◆ Testo della pagina

━━━━━━━━━━━━━━━━

Marte e licheni, sembrano due parole incompatibili tra loro, ma scoprirai tra poco come sono legate.
Costruire case su Marte non è più soltanto un sogno da fantascienza. Se negli ultimi decenni abbiamo assistito a un numero crescente di atterraggi riusciti sul Pianeta Rosso, ora la domanda non è più “se”, ma “come”. E tra i problemi più urgenti c’è quello delle costruzioni autonome, a milioni di chilometri da qualsiasi centro logistico terrestre.

In questo scenario entra in gioco un’idea innovativa: utilizzare licheni sintetici per costruire infrastrutture direttamente sul suolo marziano, sfruttando ciò che il pianeta già offre.
Il problema: portare materiali da costruzione su Marte non è sostenibile
Inviare razzi carichi di cemento, mattoni e altri materiali da costruzione sulla superficie marziana è economicamente e logisticamente impossibile. La soluzione? Usare il regolite marziano (una miscela di polvere, sabbia e rocce) e trovare un modo per trasformarlo in un materiale da costruzione resistente. Ma come?

━━━━━━━━━━━━━━━━

Voci salvate:
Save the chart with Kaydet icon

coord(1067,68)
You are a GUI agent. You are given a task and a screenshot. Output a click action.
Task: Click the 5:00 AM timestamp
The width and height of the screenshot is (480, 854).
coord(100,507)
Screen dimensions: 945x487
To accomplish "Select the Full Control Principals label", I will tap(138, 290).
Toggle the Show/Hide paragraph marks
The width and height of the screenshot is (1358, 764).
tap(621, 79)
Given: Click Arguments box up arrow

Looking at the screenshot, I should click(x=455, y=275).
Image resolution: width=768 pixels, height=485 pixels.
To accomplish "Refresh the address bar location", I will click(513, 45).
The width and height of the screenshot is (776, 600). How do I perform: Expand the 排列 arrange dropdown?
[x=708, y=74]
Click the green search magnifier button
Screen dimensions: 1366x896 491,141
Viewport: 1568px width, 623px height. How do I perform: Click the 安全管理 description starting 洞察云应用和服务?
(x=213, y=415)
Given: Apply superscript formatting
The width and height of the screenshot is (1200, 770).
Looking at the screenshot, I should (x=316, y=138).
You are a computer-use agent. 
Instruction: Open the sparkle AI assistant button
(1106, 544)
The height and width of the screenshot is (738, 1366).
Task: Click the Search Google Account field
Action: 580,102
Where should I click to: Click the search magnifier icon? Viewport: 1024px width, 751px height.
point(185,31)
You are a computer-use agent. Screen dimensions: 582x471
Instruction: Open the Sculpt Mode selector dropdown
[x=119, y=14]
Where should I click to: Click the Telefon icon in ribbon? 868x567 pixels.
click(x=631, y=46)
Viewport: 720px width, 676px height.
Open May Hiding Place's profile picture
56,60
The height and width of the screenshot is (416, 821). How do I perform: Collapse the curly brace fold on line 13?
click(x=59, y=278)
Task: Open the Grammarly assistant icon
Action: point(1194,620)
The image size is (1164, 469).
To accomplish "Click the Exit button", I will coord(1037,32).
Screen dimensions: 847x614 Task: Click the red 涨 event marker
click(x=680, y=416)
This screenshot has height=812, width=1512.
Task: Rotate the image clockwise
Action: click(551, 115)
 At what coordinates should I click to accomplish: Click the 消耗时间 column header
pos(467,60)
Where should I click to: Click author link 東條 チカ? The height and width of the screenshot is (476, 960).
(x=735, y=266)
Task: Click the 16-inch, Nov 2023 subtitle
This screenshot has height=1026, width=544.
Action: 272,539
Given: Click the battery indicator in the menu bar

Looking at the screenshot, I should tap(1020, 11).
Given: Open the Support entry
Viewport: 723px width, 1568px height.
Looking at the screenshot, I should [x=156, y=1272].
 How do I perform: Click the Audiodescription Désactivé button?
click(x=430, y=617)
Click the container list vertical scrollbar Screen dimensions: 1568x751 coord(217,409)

━━━━━━━━━━━━━━━━

◆ Compito assegnato 1
Che cos'è il regolite marziano secondo il testo su Marte e i licheni?
◆ Compito assegnato 2
Elenca i componenti del regolite marziano nominati nel testo su Marte e i licheni.
◆ Compito assegnato 3
Riassumi in due frasi il testo su Marte e i licheni.

◆ Soluzione 1
Una miscela di polvere, sabbia e rocce.

◆ Soluzione 2
Polvere, sabbia, rocce

◆ Soluzione 3
Costruire case su Marte è ormai una questione di "come", e tra i problemi più urgenti c'è quello delle costruzioni autonome, lontanissime da qualsiasi centro logistico terrestre. Poiché inviare materiali da costruzione dalla Terra è impossibile, si propone di usare licheni sintetici per trasformare il regolite marziano in un materiale resistente e costruire infrastrutture direttamente sul posto.